AMOCAS.D

RISC-V AMOCAS.D Instruction Details

Instruction ManualR-type

Atomic compare-and-swap doubleword: compare memory with rd/register pair, store rs2/register pair on match, return old value in rd

Instruction Syntax

amocas.d rd, rs2, (rs1)
Operand Breakdown
Destination rd: register receiving the operation result.
Source rs1: register holding the first operand.
Source rs2: register holding the second operand.
ZacasAtomic Operation

Instruction Behavior

AMOCAS.D (Zacas extension) atomically loads a 64-bit doubleword from the address in rs1 and compares it with the compare operand; on a match it stores the swap operand. On RV64, the compare value is rd, the swap value is rs2, and the old value is written to rd. On RV32, the compare value is the even rd/rd+1 register pair, the swap value is the even rs2/rs2+1 pair, and the old value is written to rd/rd+1; odd rd or rs2 encodings are reserved. aq/rl ordering bits are supported.

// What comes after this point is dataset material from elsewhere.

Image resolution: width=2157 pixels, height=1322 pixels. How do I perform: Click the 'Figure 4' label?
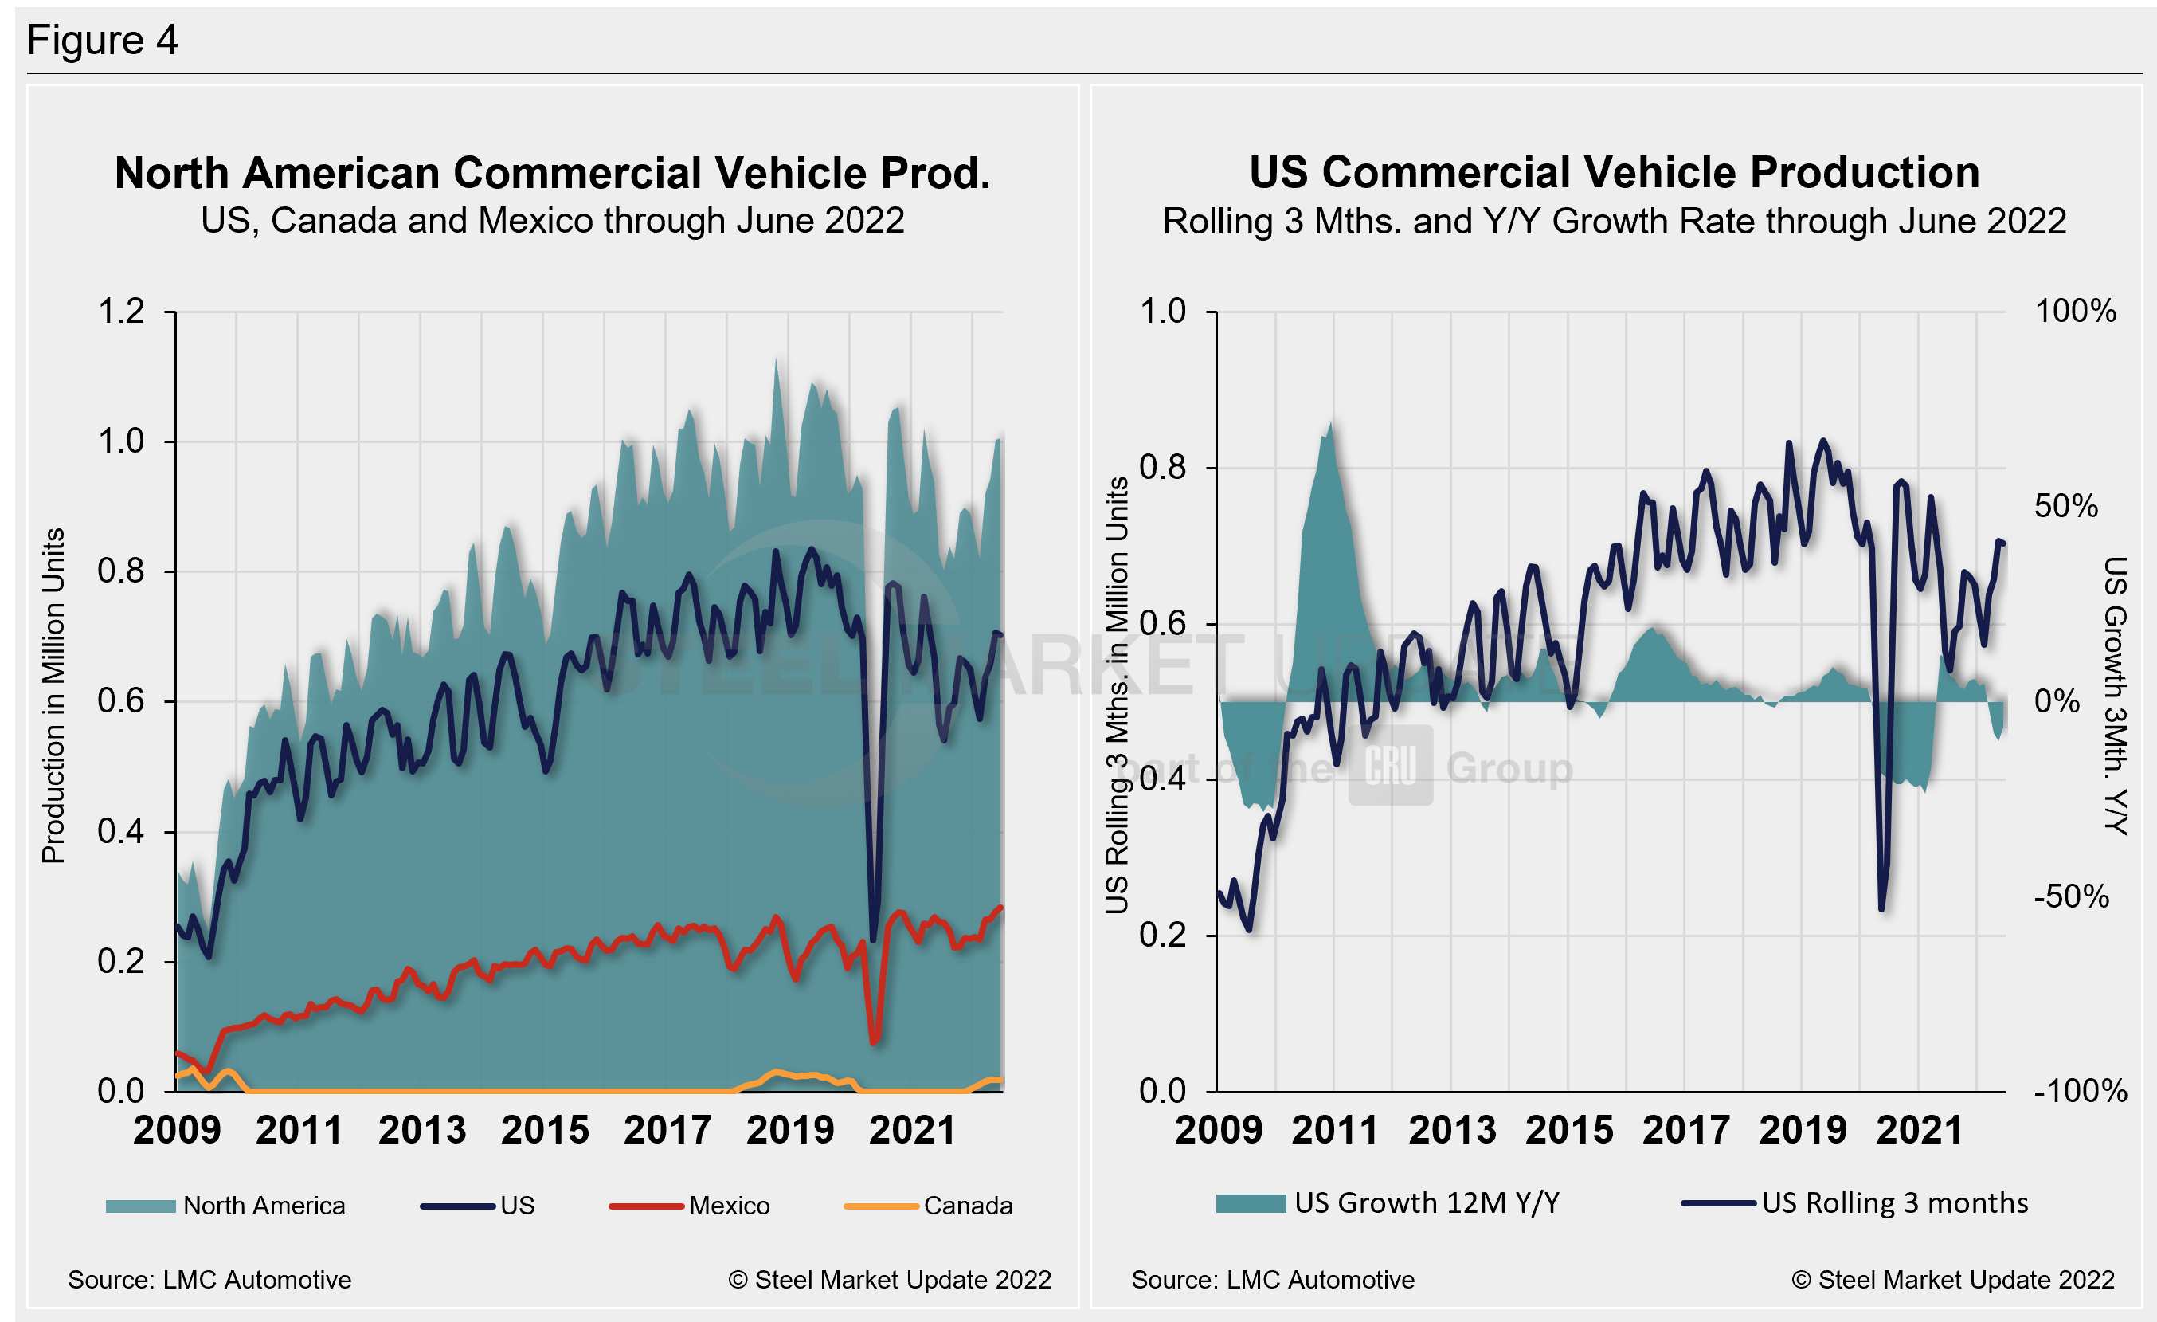pos(103,41)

Quick Understanding & Search Notes

AMOCAS.D atomically loads a 64-bit memory value, compares it bitwise with the compare value supplied in rd, stores the rs2 swap value on equality, and always writes the old memory value back to rd.

Before execution rd supplies the compare value; after execution rd is overwritten by the old memory value, not a Boolean success flag.
On RV32, AMOCAS.D uses even-numbered register pairs; on RV64 it uses a single 64-bit register.
The address must be naturally aligned to the operand size; aq/rl ordering on success and failure follows the Zacas rules.

Common Usage Scenarios

Atomic & Sync

Understand this scenario with real code like «amocas.d a0, a2, (a1)».

Network & Byte Order

Understand this scenario with real code like «amocas.d a0, a2, (a1)».

Pre-Use Checklist

Syntax Check
  • Confirm the current instruction format is R-type.
  • Confirm the operand order matches the example.
Semantic Check
  • Ensure the destination register usage is compatible with the calling convention.
  • Confirm this is not the lower-level form of a pseudo-instruction expansion.

Pitfalls / Common Confusions

AMOCAS.D is not RV64-only; RV32 uses even/odd register pairs.
The compare value comes from rd (or rd/rd+1 on RV32), not rs2; rs2 is the new value stored on success.
rd returns the old memory value, not a success flag; the target address must be naturally 8-byte aligned unless relaxed by PMA.

FAQ

How do I tell whether AMOCAS.D succeeded?

Compare the old value returned in rd with the expected value; equality indicates that the swap store occurred.

Does AMOCAS.D take the compare value from rs2?

No. rs2 supplies the new value to store on success; the compare value comes from rd before execution, or from the rd register pair.